Things are never what they seem in West Asia. Jordan’s royal family were hereditary Sheriffs of Mecca until another deadly foe, naturally also Arab, King Ibn Saud of what is today Saudi Arabia, drove them out of the Arabian peninsula. Continuing the analogy, the Israelis, with whom Arabs have fought several wars (and lost them all) are their first cousins, fellow-Semites by blood, followers of the book (the Old Testament) by religion, although mainly European culturally. The story goes that Franklin D. Roosevelt, the 32nd US President, promised King Ibn Saud to pressure Israel to allow an independent Palestinian homeland but died before the pledge could be redeemed. When state department officials mentioned it to his successor, Harry S. Truman is believed to have retorted he had a hundred thousand rich and influential Jews among his constituents but did not have a hundred thousand Palestinians to whom he was similarly obligated.

The Palestinian cause suffered another setback last week when Nikki Haley (born Nimrata Randhawa), Donald Trump’s United Nations ambassador, refused to allow UN Secretary General António Guterres to appoint the former Palestinian Prime Minister, Salam Fayyad, as UN envoy to Libya. Mr Trump’s ethnic Indian ambassador said she did not “support the signal this appointment would send within the UN”, where Palestine is not a full member. “For too long the UN has been unfairly biased in favour of the Palestinian Authority to the detriment of our allies in Israel,” she added. She promised alarmingly that Mr Trump’s US “will act, not just talk” in support of Israel. When he was still only President-elect, Mr Trump telephoned Egypt’s current President, Abdel Fattah Saeed Hussein Khalil el-Sisi, and told him to withdraw an Egyptian-sponsored UN Security Council resolution against the illegal Israeli settlements in the West Bank. Mr Sisi promptly obeyed, much to the delight of Benjamin Netanyahu, Israel’s hardline PrimeMinister.
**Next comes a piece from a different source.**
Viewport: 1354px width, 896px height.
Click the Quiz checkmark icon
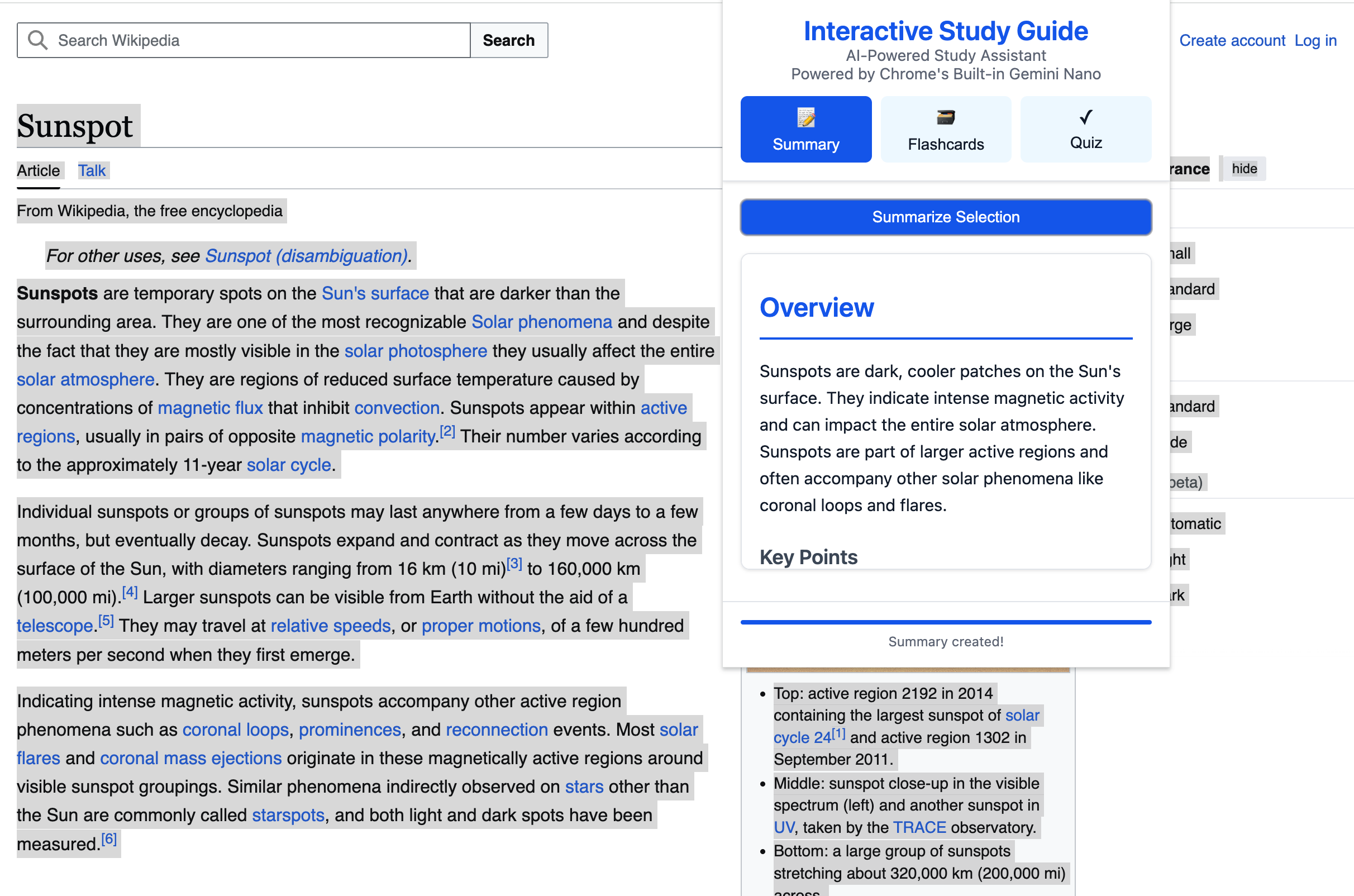point(1085,117)
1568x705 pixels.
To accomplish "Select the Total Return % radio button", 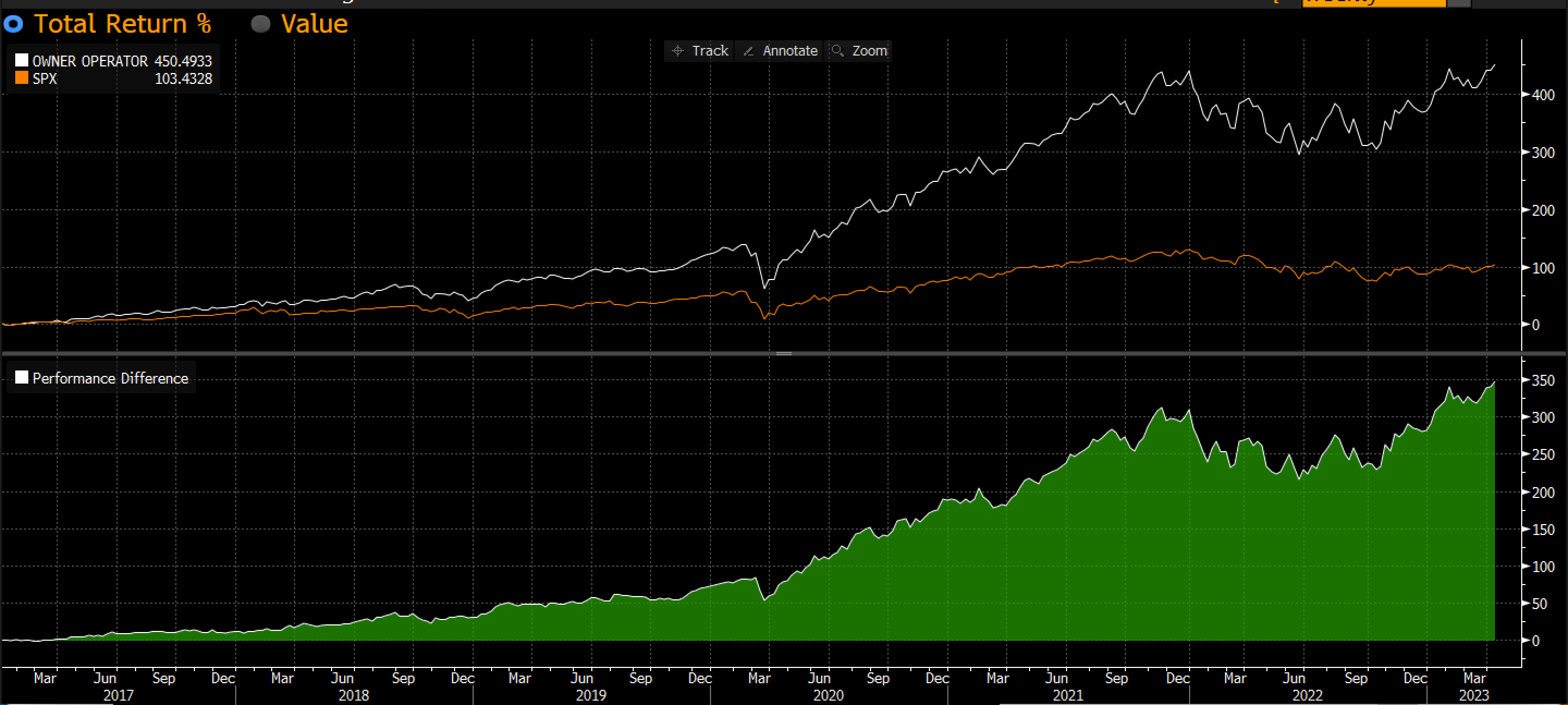I will (14, 25).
Not that the US President flows straight and tranquil like the Nile. In a sharp reversal of comments made only a week ago, he is reported also to have indicated he does not believe the growth of Israeli settlements in Palestinian territories is “good for peace”. Sowing further confusion over his often contradictory pronouncements — both during the election campaign and since his inauguration — Mr Trump made the remarks to a right-wing Israeli freesheet paper Israel Hayom owned by the billionaire Sheldon Adelson, who donated $20 million to Mr Trump’s campaign. The paper is regarded as a mouthpiece for Mr Netanyahu, who will soon visit the White House. Mr Trump is also reported as saying he is still thinking “seriously” about moving the US embassy in Israel to Jerusalem, although admitting it may not be easy. Palestinians fiercely oppose the move.

The US is the power behind Israel’s imperial throne. Barack Obama was one of the few US Presidents since FDR to take a realistic view of the Palestinians. The most supposedly sympathetic Israeli leader, Shimon Peres, denied a separate Palestinian identity altogether and thought Jordan should accommodate the Arabs Israel had displaced. Neither Israelis nor Americans display the tolerance, flexibility or breadth of vision and imagination of the Greeks whose intricate carvings at the Edfu temple speak of a world where race was not synonymous with supremacist posturing and differences did not mean injustice. Today’s West Asian players have much to learn from the past that is now preserved only for tourists.